Effective application security means making friends with developers
Bryan Casey 270003BSJV BFCASEY@US.IBM.COM | | Tags:  vulnerabilities ibm security mobile appscan development
0 Comments | 4,387 Visits
Today's post comes from Sydney Shealy, Market Segment Manager, Application Security.
When IT security first rose to prominence (when they gave someone a budget and the title of security manager), many organizations focused on infrastructure security. Over time, while infrastructure security has remained important, application security has proven to be a crucial linchpin to effective IT security. Our very own X-Force security team reports that 41 percent of all disclosed vulnerabilities are found in Web applications. We also know the average cost of a data breach is high ($5.5M currently), enabling us to extrapolate that application breaches are both likely and costly. Beyond this, statistics also show that the costs associated with remediating an application vulnerability are lower the earlier in the software development lifecycle the found vulnerability is uncovered and addressed. This fact should provide further encouragement to establish a clear process for addressing Web and mobile application vulnerabilities.

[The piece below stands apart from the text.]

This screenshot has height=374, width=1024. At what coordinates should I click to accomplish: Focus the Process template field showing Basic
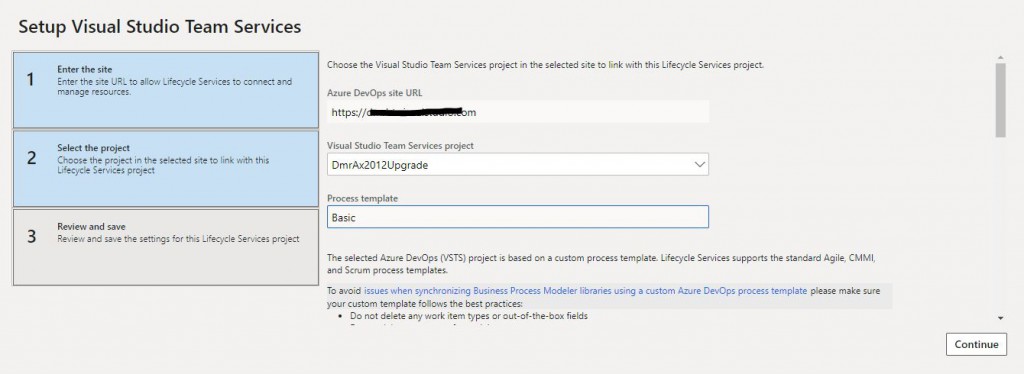(517, 217)

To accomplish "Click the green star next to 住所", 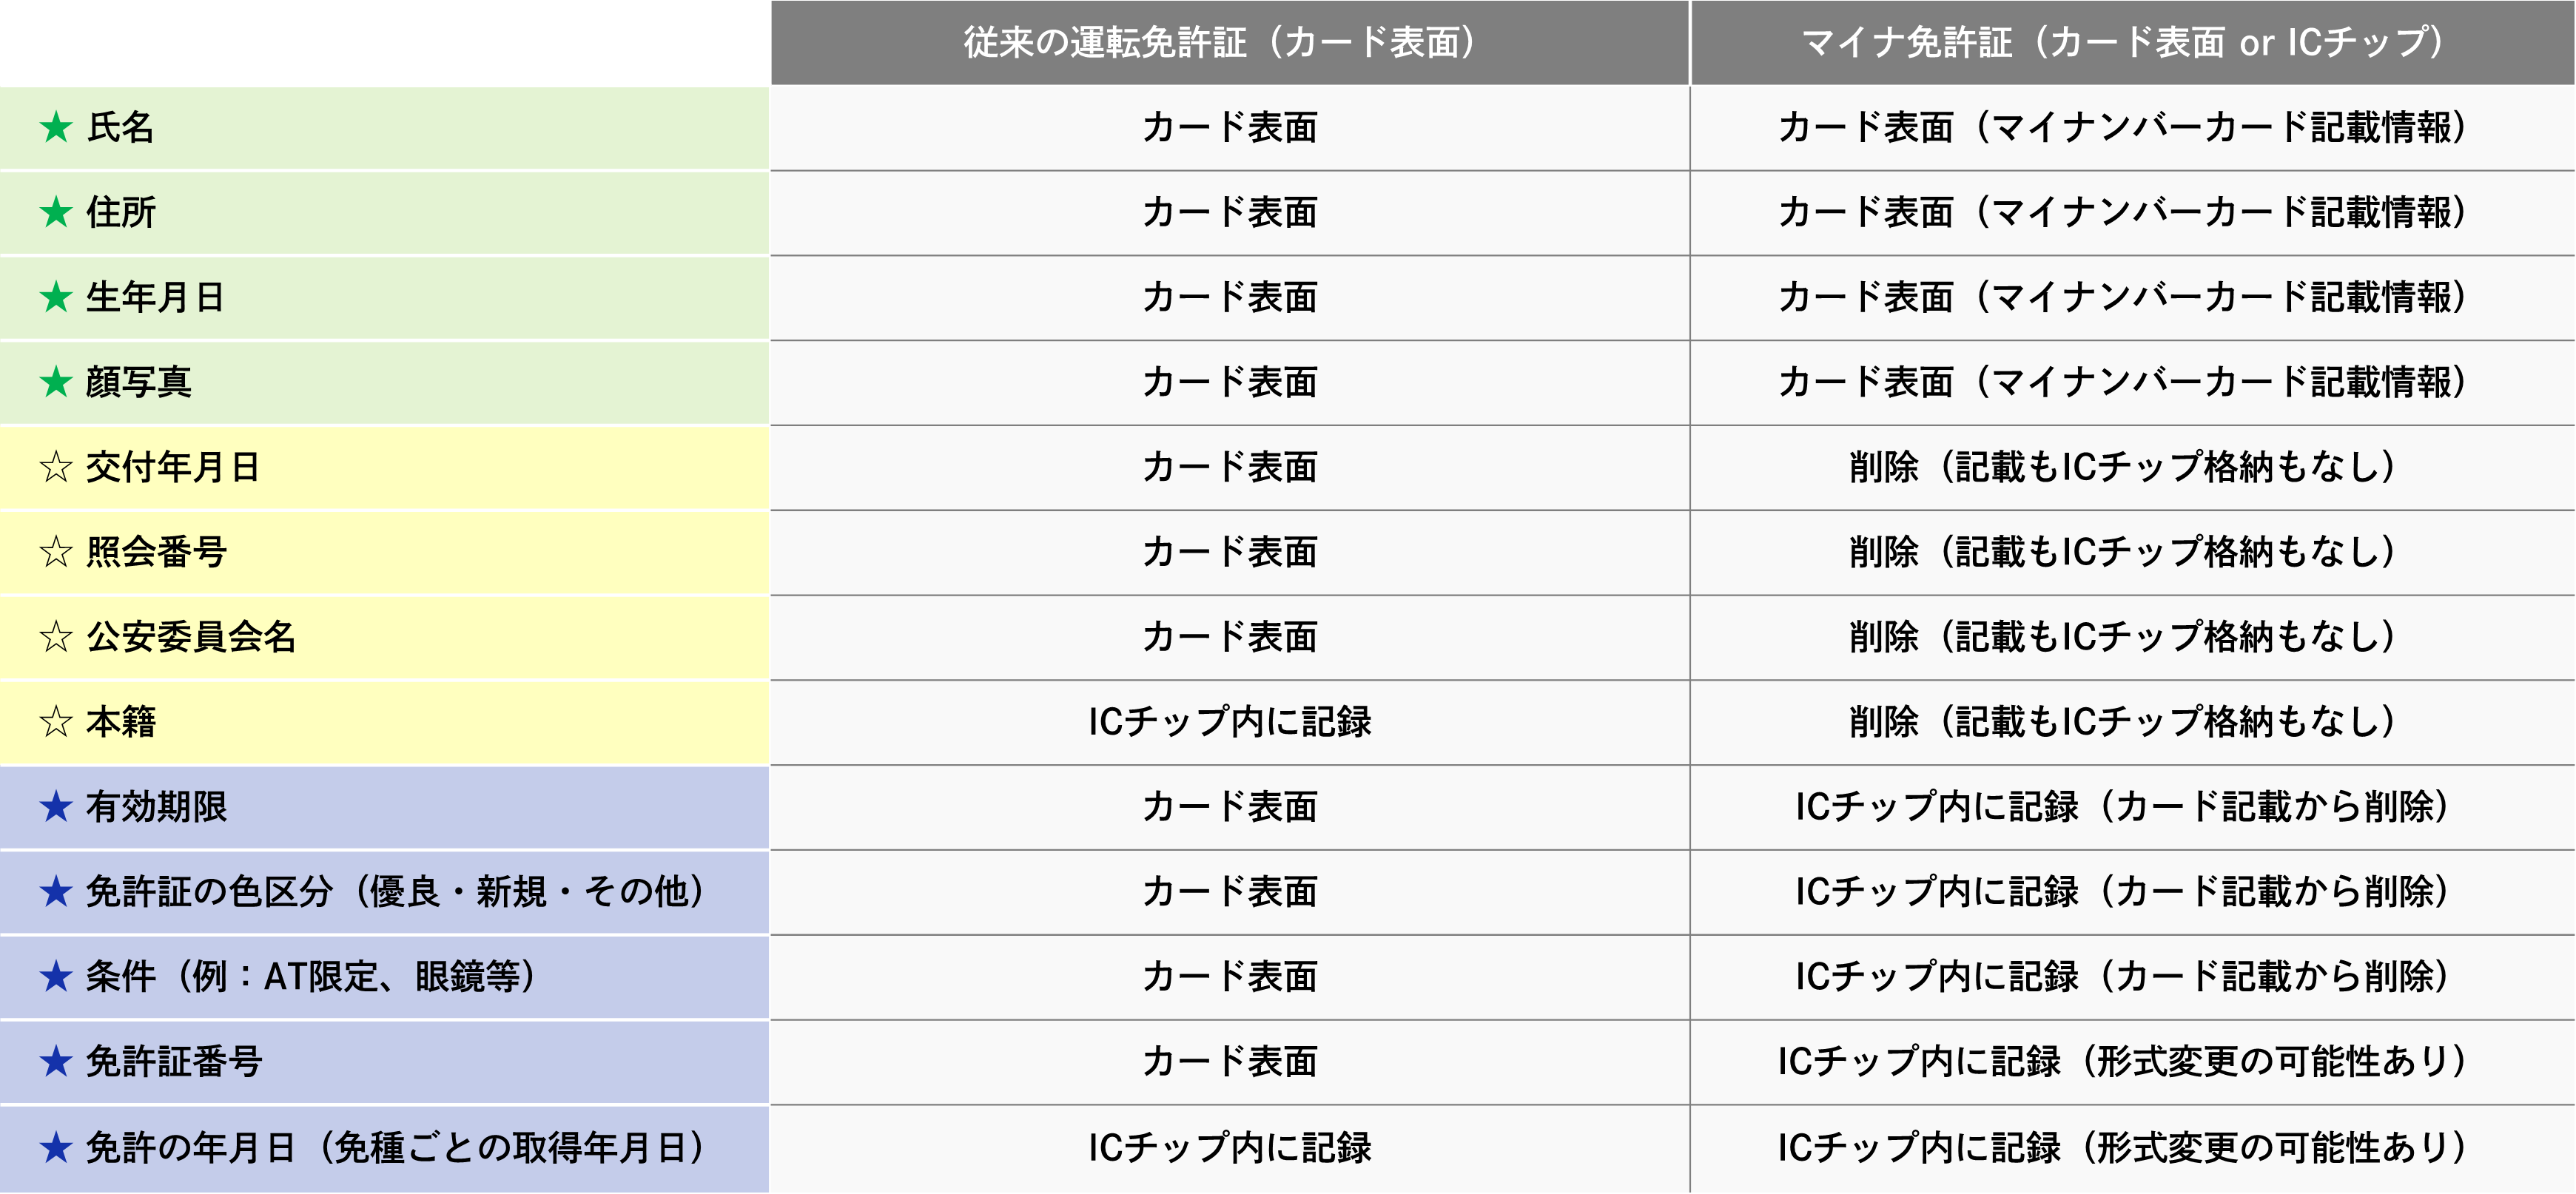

All this said, what makes application security unique is that application security vulnerabilities cannot be effectively addressed without a direct relationship with your development team, who actually remediate the vulnerabilities. At the risk of stating the obvious, most developers are not security experts and are not looking for additional work. In the recent weeks, I've heard first hand from several IBM customers who leverage our own application security solutions to secure their Web applications against attack. I learned that capable tools are critical, but these tools are not useful if they don't foster communication with development teams and provide simple steps to remediate found vulnerabilities. All of these customers I heard from worked hard to simplify the notion of application security, to integrate security into current software development processes, and to make security an acknowledged component of these processes. Their results speak for themselves.
Built on insights like those shared above, our IBM Security AppScan family is designed to not only equip your organization to find and remediate Web and mobile application vulnerabilities with a market leading suite of software for static and dynamic application security testing and reporting, but also to break down the silos between security and developer. At the end of the day, isn't our common goal to build strong applications?